Twit ini menjadi sangat menarik karena yang menyampaikan adalah seorang pemimpin agama.

Secara pribadi saya sangat setuju dengan pemikiran beliau, bahwa kita perlu mengubah cara hidup dengan pendekatan yang berbeda.

Selama ini sering sekali saya mendengar bila ada sebuah kasus, dari yang diperankan oleh oknum sampai yang beramai-ramai seperti kerusuhan masal, solusi yg ditawarkan adalah peningkatan akhlak melalui jalur agama.

Ketika saya kejar tentang bagaimana cara real nya, jawaban yang paling banyak adalah melalui ceramah, berdoa bersama atau ritual-ritual fisik.
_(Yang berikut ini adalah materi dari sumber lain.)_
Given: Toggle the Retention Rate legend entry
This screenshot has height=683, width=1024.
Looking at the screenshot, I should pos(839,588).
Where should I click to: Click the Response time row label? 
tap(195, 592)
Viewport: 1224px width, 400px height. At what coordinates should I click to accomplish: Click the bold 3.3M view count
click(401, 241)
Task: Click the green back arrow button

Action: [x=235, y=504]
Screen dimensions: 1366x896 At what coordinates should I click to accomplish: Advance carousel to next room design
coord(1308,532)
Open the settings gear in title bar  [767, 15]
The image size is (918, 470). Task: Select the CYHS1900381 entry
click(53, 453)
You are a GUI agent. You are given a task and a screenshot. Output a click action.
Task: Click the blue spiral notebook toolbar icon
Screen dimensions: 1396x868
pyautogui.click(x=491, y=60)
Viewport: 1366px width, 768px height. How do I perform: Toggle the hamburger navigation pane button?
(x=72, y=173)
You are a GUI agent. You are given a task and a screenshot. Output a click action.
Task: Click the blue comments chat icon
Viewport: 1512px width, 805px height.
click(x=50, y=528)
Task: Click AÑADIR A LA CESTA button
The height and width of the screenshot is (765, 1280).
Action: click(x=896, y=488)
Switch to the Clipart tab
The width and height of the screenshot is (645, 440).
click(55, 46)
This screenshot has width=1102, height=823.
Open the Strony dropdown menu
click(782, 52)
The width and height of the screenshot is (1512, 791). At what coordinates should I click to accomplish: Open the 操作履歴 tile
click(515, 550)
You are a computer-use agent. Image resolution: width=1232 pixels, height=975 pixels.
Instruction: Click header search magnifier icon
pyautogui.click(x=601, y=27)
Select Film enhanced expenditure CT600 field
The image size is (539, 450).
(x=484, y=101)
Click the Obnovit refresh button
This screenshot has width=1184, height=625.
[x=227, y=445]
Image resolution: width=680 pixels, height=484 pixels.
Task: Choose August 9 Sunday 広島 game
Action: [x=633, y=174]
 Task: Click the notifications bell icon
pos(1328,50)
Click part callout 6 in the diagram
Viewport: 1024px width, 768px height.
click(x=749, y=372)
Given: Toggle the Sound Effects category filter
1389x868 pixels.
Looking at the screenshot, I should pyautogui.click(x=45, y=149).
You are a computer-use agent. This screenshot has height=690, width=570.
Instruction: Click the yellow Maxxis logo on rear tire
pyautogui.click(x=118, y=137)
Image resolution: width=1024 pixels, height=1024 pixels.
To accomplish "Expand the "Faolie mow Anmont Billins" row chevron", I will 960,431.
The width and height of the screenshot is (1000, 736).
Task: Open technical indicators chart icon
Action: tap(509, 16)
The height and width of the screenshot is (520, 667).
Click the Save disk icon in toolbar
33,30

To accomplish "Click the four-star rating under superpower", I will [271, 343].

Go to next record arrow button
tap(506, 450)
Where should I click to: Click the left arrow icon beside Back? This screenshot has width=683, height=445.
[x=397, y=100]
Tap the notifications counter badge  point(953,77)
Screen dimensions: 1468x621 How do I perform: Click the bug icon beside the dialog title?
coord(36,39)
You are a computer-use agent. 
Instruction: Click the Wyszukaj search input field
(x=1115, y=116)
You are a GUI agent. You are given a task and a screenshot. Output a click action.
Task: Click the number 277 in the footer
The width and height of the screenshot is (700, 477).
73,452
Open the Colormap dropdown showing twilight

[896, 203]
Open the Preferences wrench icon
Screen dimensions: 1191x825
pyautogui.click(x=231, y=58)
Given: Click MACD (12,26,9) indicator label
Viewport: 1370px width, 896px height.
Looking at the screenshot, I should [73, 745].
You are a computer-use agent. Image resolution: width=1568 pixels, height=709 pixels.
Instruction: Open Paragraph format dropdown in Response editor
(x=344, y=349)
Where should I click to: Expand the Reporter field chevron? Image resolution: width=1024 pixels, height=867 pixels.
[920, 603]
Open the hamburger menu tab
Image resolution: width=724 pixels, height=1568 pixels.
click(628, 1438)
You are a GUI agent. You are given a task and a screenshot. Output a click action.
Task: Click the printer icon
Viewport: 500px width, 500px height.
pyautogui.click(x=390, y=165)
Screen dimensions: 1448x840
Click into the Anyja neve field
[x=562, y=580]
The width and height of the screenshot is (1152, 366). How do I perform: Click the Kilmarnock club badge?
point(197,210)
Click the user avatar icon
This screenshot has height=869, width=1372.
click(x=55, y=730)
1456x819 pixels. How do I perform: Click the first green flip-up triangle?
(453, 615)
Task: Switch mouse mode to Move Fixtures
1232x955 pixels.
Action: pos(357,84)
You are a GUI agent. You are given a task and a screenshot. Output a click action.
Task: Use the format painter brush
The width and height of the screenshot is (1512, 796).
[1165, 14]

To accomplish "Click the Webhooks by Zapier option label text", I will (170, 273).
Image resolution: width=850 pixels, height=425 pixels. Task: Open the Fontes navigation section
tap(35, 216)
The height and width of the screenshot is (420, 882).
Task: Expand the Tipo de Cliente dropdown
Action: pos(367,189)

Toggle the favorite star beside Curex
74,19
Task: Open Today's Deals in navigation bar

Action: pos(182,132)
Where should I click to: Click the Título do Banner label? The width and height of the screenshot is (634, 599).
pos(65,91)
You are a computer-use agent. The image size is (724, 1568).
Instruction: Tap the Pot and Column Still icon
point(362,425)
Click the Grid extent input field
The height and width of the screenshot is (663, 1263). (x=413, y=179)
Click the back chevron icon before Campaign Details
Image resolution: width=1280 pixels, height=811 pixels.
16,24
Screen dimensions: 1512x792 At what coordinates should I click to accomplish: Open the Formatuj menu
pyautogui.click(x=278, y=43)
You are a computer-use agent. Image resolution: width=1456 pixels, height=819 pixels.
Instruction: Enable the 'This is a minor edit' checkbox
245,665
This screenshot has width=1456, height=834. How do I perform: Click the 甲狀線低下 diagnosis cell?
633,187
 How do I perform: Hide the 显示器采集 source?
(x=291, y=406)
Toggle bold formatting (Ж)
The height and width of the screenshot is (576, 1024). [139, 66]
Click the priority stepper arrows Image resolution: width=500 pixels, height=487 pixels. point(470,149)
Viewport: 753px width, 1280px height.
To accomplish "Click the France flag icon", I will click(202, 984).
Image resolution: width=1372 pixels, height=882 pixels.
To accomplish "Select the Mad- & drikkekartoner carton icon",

Teringat sebuah kata bijak anonim "Anda tidak memerlukan agama untuk menjadi manusia bermoral. Jika Anda tidak mampu membedakan baik dan buruk, artinya Anda kekurangan empati bukan pengetahuan agama"

Sampai disini mungkin ada yang menyimpulkan saya anti agama, tidak mengapa, seperti sebelumnya saya juga tidak merasa terganggu dengan beberapa orang yang belum pernah bertemu namun berani menjuluki saya atheis.

Hubungan denganNya biarkan saya sendiri yang mengetahuinya.

Agama adalah karunia yang teramat besar bagi seluruh umat dan semesta.
Seperti karunia lainnya, apalagi yang besar membuat yang memiliki atau yg diberi mandat menguasai cenderung memanfaatkan untuk kepentingannya.

Lihatlah alam ini, manusia mengakui bahwa dirinyalah yang diberi kuasa, namun bukannya menjaga, merawat atau memperbaikinya, kita malah menjadi aktor penghancur, pencemar, dan penjagal utama.

Karunia seringkali menjelma menjadi kutukan.

Lihatlah nasib dari hewan-hewan pemilik bulu terindah, negara-negara yang empunya sumber daya alam terbaik
Kembali ke agama, saya setuju bahwa kita perlu mengubah pendidikan yang bertumpu pada kebanggaan golongan yang hanya melantangkan "Inilah jalan terbaik" dan sering menumbuhkan ego dan menumpulkan jiwa, melalui pendekatan latihan, yaitu menjadi pelaku aktif, menjadi contoh, menjadi teladan.

Kita perlu juga mengusahakan pendidikan yang terfokus ke dalam, bukan terpicu dan bergerak gesit ketika dilihat agar mendapat pujian dan penghargaan.

Bahkan dalam hal berdoa dan memberi sedekah, saya setuju dengan apa yang diungkap Kristus pada Mathius 6, agar masuk ke dalam kamar ketika berdoa dan tangan kiri tidak tahu ketika tangan kanan memberi.

Kita rasanya perlu mengurangi pengarahan yang menakut-nakuti agar orang lain tidak melakukan sesuatu atau memaksakan kepatuhan dengan ancaman, sebaliknya kita perlu mendengarkan, mengerti memahami agar cinta bersemi di dalam.

Dan untuk semuanya, sekali lagi penularan dan perubahan bukan dengan ceramah yang hanya mengisi sisi intelektual saja, budi pekerti, moral, tingkah laku dan spiritual mengalir melalui hubungan antar manusia yang dalam.

Dengan mendengar kita memelarkan pengertian, dengan hadir penuh kita terhubung dan dengan kesadaran utuh kita bertumbuh.